Dilansir dari laman Engadget (21/10), di balik kemudahan ini, motif bisnis Meta (induk Facebook) cukup jelas: ini adalah upaya untuk mendapatkan lebih banyak data pelatihan AI. Meta menyatakan bahwa mereka tidak akan melatih AI mereka menggunakan media dari galeri kamu, kecuali kamu memilih untuk mengedit media tersebut dengan alat AI mereka, atau membagikan hasilnya.
Artinya, jika kamu menggunakan alat edit AI mereka atau mempublikasikan kolase yang disarankan AI, media kamu berpotensi membantu melatih model AI milik Meta.
Dalam izin yang mereka berikan, Meta menjelaskan, "Untuk menciptakan ide bagi Anda, kami akan memilih media dari rol kamera Anda dan mengunggahnya ke cloud kami secara berkelanjutan, berdasarkan info seperti waktu, lokasi, atau tema."
Meskipun Meta menjamin media kamu tidak akan digunakan untuk penargetan iklan, risiko penggunaan untuk pelatihan AI tetap ada, terutama jika kamu secara aktif menggunakan fitur editing yang ditawarkan.
Kabar baiknya, fitur ini sepenuhnya bersifat opt-in, artinya kamu harus secara sadar mengaktifkannya.
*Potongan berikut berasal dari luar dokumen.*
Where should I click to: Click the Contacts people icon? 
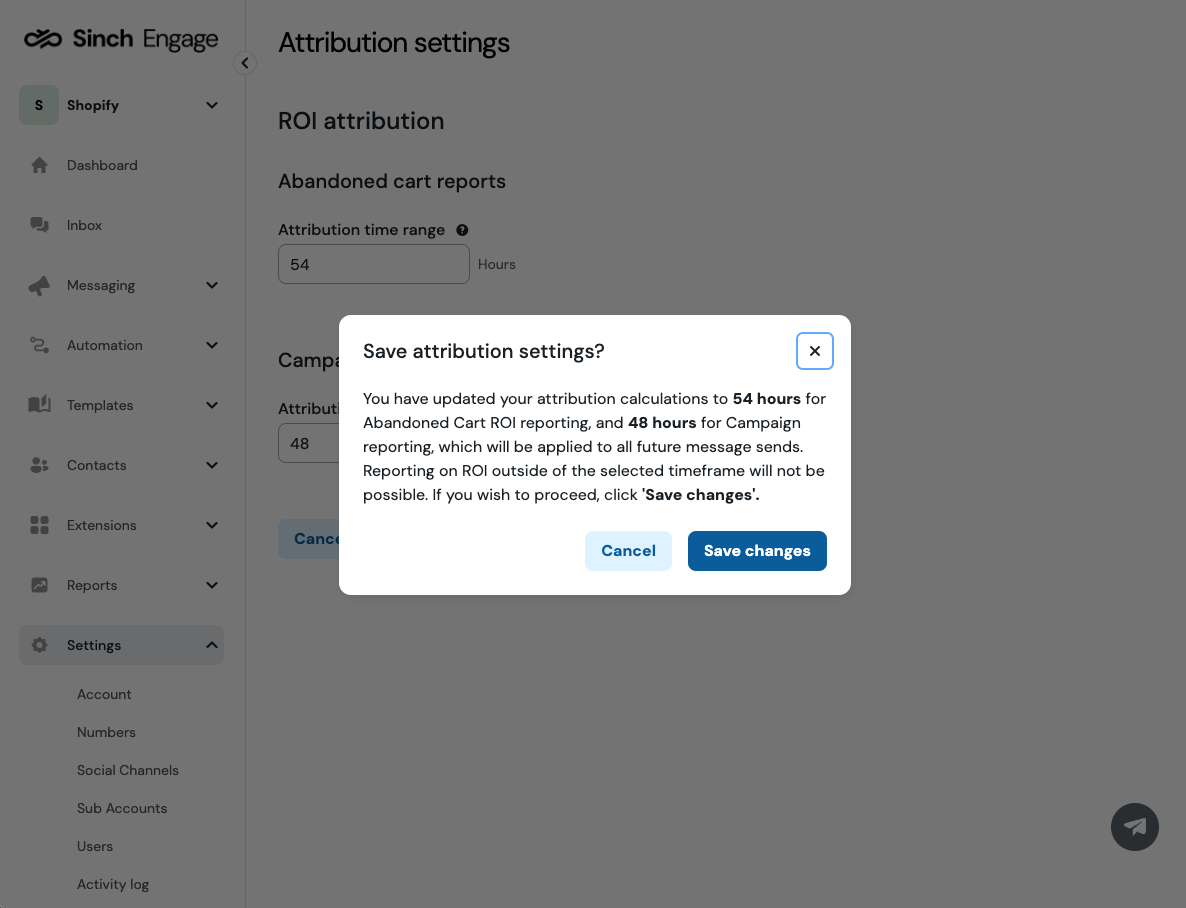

Jika kamu memilih untuk mengabaikannya, privasi kamu akan tetap aman.
Setelah diaktifkan, saran AI akan muncul dan bersifat pribadi, tetapi kamu bisa mematikan fitur ini kapan saja melalui Pengaturan rol kamera di aplikasi Facebook.
Fitur ini kini tersedia di AS dan Kanada, dan Meta mengatakan akan segera mulai mengujinya di negara-negara lain. Ini menunjukkan tren besar di mana perusahaan teknologi semakin mengandalkan AI untuk mempersonalisasi dan memproduksi konten.